Наконец, в 1897 и 1898 годах появились в печати четыре тома «Истории царствования императора Александра I» Н. К. Шильдера, где рассказана подробно вся легенда о Федоре Козьмиче и сделаны прозрачные намеки на то, что сам автор вполне допускает невероятную легенду. Привожу для наглядности заключительные слова Н. К. Шильдера в IV томе: «Если бы фантастические догадки и народные предания могли быть основаны на положительных данных и перенесены на реальную почву, то установленная этим путем действительность оставила бы за собою самые смелые поэтические вымыслы; во всяком случае, подобная жизнь могла бы послужить канвой для неподражаемой драмы, с потрясающим эпилогом, основным мотивом которой служило бы искупление. В этом новом образе, созданном народным творчеством, император Александр Павлович, этот «сфинкс, не разгаданный до гроба», без сомнения, представился бы самым трагическим лицом русской истории, и его тернистый жизненный путь устлали бы небывалым загробным апофеозом, осененным лучами святости».
На такого рода заключение к обширному и серьезному труду, каково историческое исследование Шильдера, — комментарии излишни. Я лично коротко знал и глубоко уважал Николая Карловича Шильдера, я убежден в полной чистосердечности его воззрений, но мне всегда казалось непонятным, каким образом в серьезной исторической работе можно увлечься до того, чтобы закончить свой капитальный труд вышеприведенными словами, которые только могут поддерживать сомнения и смущать образованную публику. В подтверждение того, что мое мнение не голословно, укажу на появление целого ряда брошюр и книжонок на тему о сибирском старце, появившихся в период от 1891 по 1901 год, как в России, так и в Сибири. Занявшись с того же времени этим загадочным вопросом, мне пришлось убедиться не раз на местах моих исследований, что может сделать, с одной стороны, полное невежество, а с другой — слепой страх перед какой-то ответственностью. Оказывается, что появление брошюр о сибирском старце Федоре Козьмиче обратило на себя внимание обер-прокурора Святейшего Синода К. П. Победоносцева, который навел панику на духовенство, особенно черное, вероятно, вследствие ряда грозных секретных циркуляров. Так, в одном из монастырей, недалеко от Пскова, ко мне явился монах, обещая показать что-то интересное, если я его не выдам обер-прокурору Синода. Что же оказалось? У него хранился портрет Федора Козьмича, во весь рост, масляными красками, точная копия известной фотографии, и этот портрет был спрятан в каком-то чулане! Другой раз один из архиереев в Новгороде мне лично рассказал некоторые эпизоды из своей жизни, в связи с легендой о старце, но просил меня его не выдавать во избежание неприятностей с высшим своим начальством. Архиерей этот впоследствии скончался в сане митрополита.

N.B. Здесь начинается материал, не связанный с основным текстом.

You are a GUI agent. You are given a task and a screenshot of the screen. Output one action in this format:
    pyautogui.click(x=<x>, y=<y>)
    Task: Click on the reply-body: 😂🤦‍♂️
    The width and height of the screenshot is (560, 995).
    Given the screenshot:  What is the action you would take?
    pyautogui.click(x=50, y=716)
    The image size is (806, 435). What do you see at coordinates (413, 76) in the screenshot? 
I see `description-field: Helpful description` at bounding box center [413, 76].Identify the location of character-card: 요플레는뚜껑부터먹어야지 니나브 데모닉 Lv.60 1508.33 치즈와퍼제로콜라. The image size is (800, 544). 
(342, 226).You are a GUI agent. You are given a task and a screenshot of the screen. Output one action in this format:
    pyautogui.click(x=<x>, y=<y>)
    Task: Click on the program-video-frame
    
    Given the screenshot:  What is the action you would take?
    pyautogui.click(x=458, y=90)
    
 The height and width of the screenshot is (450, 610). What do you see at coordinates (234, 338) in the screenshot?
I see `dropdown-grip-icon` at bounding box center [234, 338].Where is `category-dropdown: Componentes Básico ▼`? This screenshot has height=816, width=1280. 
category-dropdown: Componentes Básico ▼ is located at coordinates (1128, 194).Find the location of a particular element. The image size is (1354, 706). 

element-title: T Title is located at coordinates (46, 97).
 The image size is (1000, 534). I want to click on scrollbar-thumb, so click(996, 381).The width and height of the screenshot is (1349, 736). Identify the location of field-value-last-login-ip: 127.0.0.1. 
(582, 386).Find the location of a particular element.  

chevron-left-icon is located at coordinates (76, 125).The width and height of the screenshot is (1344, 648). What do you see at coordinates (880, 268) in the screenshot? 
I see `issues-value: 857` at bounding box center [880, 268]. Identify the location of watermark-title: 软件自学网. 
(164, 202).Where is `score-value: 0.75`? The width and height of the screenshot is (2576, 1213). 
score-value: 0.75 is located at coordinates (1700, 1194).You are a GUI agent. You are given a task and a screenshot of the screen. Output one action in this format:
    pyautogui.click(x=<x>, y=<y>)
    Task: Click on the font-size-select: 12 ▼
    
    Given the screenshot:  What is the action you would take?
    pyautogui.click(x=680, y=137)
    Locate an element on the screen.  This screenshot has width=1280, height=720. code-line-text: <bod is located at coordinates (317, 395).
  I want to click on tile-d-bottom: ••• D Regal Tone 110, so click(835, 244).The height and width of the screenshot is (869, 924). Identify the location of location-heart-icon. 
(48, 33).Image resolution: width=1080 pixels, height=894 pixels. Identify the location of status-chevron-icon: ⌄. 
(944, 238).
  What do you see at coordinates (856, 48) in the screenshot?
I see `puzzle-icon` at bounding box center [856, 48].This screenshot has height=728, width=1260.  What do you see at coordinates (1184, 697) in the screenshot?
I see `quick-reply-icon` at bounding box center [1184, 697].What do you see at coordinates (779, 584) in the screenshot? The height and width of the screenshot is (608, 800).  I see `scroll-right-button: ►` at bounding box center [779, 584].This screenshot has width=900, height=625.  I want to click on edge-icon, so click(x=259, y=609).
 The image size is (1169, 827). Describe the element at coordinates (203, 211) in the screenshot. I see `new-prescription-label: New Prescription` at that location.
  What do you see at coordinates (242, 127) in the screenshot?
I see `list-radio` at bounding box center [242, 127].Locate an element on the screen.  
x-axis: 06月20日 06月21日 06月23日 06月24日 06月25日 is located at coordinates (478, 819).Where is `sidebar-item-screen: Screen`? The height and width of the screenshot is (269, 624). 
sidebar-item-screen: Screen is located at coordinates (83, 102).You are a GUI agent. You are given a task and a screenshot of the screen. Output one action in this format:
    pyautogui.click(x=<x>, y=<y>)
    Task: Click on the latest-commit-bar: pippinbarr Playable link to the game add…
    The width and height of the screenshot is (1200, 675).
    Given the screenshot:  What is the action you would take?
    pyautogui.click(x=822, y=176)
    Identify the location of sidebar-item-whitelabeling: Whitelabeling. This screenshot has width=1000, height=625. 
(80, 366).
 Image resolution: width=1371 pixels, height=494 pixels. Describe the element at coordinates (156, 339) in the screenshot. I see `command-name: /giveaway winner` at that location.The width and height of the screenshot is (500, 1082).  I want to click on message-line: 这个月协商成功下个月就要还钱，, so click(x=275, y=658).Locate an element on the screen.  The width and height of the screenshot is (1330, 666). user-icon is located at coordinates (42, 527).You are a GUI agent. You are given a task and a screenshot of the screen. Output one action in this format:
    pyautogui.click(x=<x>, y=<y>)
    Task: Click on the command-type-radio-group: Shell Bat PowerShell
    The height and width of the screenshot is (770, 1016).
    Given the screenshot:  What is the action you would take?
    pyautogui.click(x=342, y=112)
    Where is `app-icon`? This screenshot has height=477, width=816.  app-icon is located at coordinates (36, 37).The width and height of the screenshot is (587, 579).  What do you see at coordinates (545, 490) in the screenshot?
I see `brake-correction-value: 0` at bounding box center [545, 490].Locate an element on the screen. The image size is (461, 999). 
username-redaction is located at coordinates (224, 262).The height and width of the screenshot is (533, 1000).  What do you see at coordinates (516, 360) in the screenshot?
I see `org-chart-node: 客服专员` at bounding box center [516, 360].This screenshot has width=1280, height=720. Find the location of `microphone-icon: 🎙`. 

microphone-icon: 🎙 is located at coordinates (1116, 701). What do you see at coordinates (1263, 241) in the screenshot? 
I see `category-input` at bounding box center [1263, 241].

Мне помогал в моих исследованиях по вопросу о Федоре Козьмиче один молодой человек, Николай Аполлонович Лашков, бывший чиновник особых поручений при новгородском губернаторе, графе Медеме. Лашкова я дважды посылал на мои средства в Сибирь, где на местах он сделал самые подробные справки и составил весьма интересный доклад обо всех сказаниях, толках, рассказах, анекдотах о старце Федоре Козьмиче, слышанных им во время его путешествия. Кроме того, Лашков посетил по моему поручению массу монастырей в различных местностях России для выяснения того же вопроса. Им было встречено немало затруднений, и главным образом от духовенства, которое не то не доверяло его полномочиям, мною данным, не то опасалось для себя неприятностей при осмотрах им разнородных архивов, особенно монастырских.
Что же известно до сих пор о старце Федоре Козьмиче? Что достоверно? Что нужно отбросить в область легенд?
Старец появился в Сибири в 1837 году, жил в различных местах[4], ведя всюду отшельническую жизнь, пользуясь всеобщим уважением окрестного населения и никому не обнаруживая своей личности. Его не раз навещали духовные лица, местные архиереи и случайные путешественники, особенно после его окончательного переселения в Томск.
4
А именно: в селе Красная Речка, где поныне осталась келья, другая в селе Зерцалы, еще одна келья в селе Белый Бор и, наконец, еще келья в четырех верстах от Томска, известная под именем «Хромовской заимки».